Saturday, 16 February 2013

February 14, 2013, Utah Court of Appeals Cases


February 14, 2013
Utah Court of Appeals Cases

Bates v. Utah Assoc. of Realtors, 2013 UT App 34, No. 20120067-CA (February 14, 2013).

Judge Orme:

The Court affirms that “the [one year] statute of limitations for defamation governs claims based on the same operative facts that would support a defamation action.”

They assert that Appellant has not pointed to any specific facts in its complaint that show his claims were not based on the same operative facts as his defamation claim.

State v. Ruvalcaba, 2013 UT App 35, No. 20120062-CA (February 14, 2013).

Per Curium:

Appellant argues that investigating officer improperly extended an initial stop without reasonable suspicion.

When the officer initially observed the vehicle it was parked in the middle of a dirt road with its motor running and its lights on. The officer turned on his overhead lights and got no response from anyone in the vehicle. He then proceeded to the vehicle where he found Ruvalcaba slumped over the steering wheel with a gun on the dashboard. The officer had to yell and knock twice on the window before Ruvalcaba responded. When he did respond, Ruvalcaba appeared disoriented, groggy, and his eyes were red and watery. These circumstances justified the officer’s question to Ruvalcaba about whether he had been drinking. Ruvalcaba’s subsequent statement that he had been drinking, but “not too much,”

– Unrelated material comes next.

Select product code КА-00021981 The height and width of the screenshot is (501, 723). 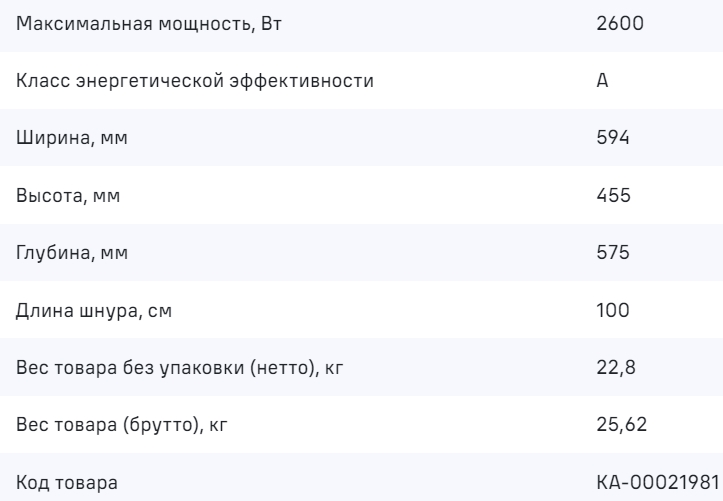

Normally, police must end the stop when the initial purpose for the stop is concluded. See State v. Hensen, 2002 UT 125, ¶ 31, 63 P.3d 650. However, “[i]f, during the scope of the traffic stop, the officer forms new reasonable articulable suspicion of criminal activity, the officer may also expediently investigate his new suspicion.” State v. Baker, 2010 UT 18, ¶ 13, 229 P.3d 650.

Court affirms that based on the totality of the circumstance, the officer had a reasonable suspicion that Appellant was driving while intoxicated, and he was justified in asking him to exit the vehicle and take the field sobriety tests.

In re T.O., C.O., A.O., and H.O., 2013 UT App 36, No. 20120964-CA (February 14, 2013).

Per Curium:

Mother appeals termination of parental rights.

A finding of fact is clearly erroneous when, in light of the evidence supporting the finding, it is against the clear weight of the evidence.

“although the court has a duty to look forward—i.e., to look at the parent’s present ability and the likelihood that the parent will be able to resume parenting within a reasonable time—the court must consider such evidence in light of the parent’s past conduct and its debilitating effect on the parent‐child relationship.”

The court reviews the evidence regarding Mother’s inability to provide a home for a substantial period of time despite help and finds there is evidence to support the Juvenile Court’s decision.